The European Central Bank has resisted market pressure to ride to the rescue of struggling euro zone countries, giving verbal support to Greece's tough savings plan but stopping short of any fresh action.
The ECB kept its key interest rate at a record low of 1% for the 12th month in a row at a meeting in Lisbon. It ignored calls for extra cash injections or the use of its 'nuclear option' - a purchase of Greek and possibly other countries' government bonds to halt the euro zone's debt crisis.
President Jean-Claude Trichet said the bank's governing council did not even discuss the prospect of buying government bonds at its Lisbon meeting, despite intense market speculation.
Financial markets showed their disappointment, with the euro plunging to a fresh 14-month low against the dollar.
But economists said it was possible the ECB would do a u-turn on bond purchases in the future if other countries were also hit by a lack of market confidence in their ability to service debt, noting that Trichet did not rule out such a move. Trichet said Spain and Portugal were not in the same boat as Greece.

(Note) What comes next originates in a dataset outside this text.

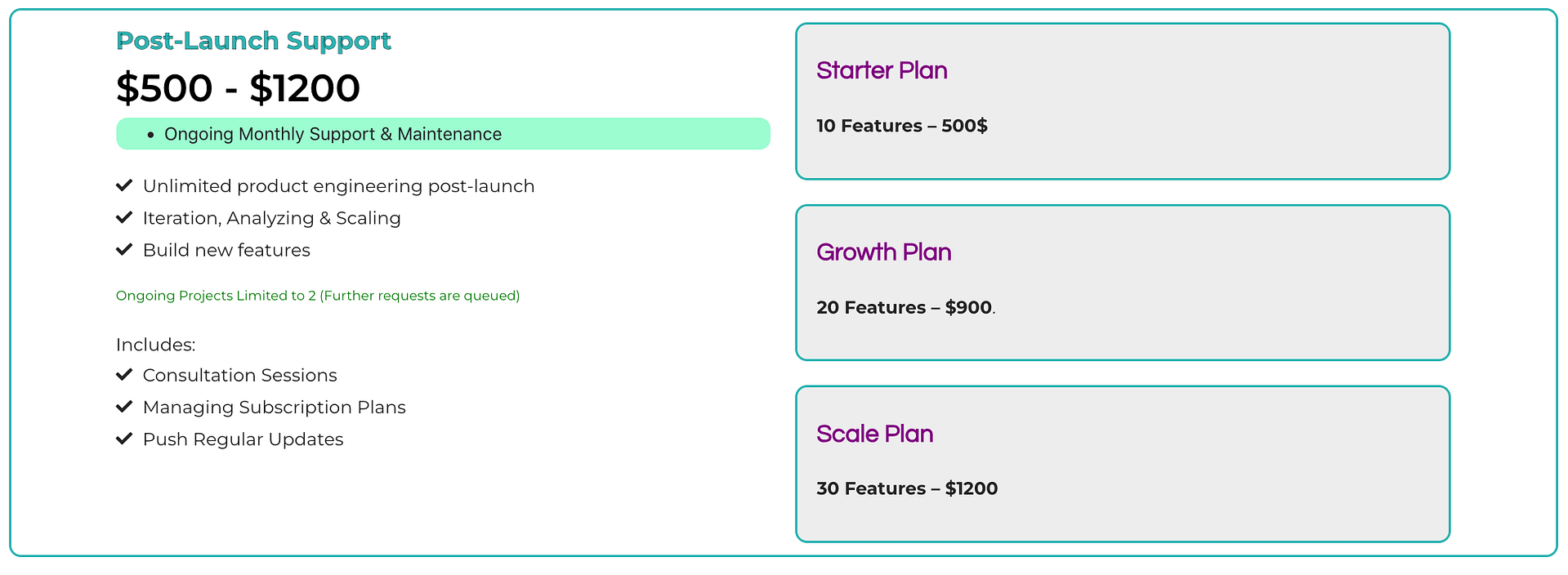This screenshot has height=575, width=1568.
Task: Click checkmark beside Build new features
Action: tap(124, 249)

On Monday, the ECB did an unprecedented u-turn by saying it would accept Greek debt as collateral for central bank loans even if the debt was downgraded to junk status, as the ratings agency Standard & Poor's has done. Mr Trichet said this decision was an acknowledgement of the extent of the country's economic recovery programme and dismissed out of hand the prospect of Greece defaulting on its debt.
The ECB president voiced cautious support today for more competition among international ratings agencies. 'I would say that in this domain as in many others the more you have competition perhaps the better,' Trichet said amid a growing debate over the influence of international ratings agencies on financial markets.
The ECB said it expected the euro zone economy to grow at a moderate pace this year, though growth could be uneven 'in an environment of high uncertainty'.
Trichet said rising global inflationary pressures were not yet threatening price stability in the euro zone, where domestic price pressures remain low. But he said commodity prices and areas seeing rapid growth were pushing up global inflation trends.
He also repeated that the Governing Council sees rates as appropriate, implying no change is to be expected in the near future.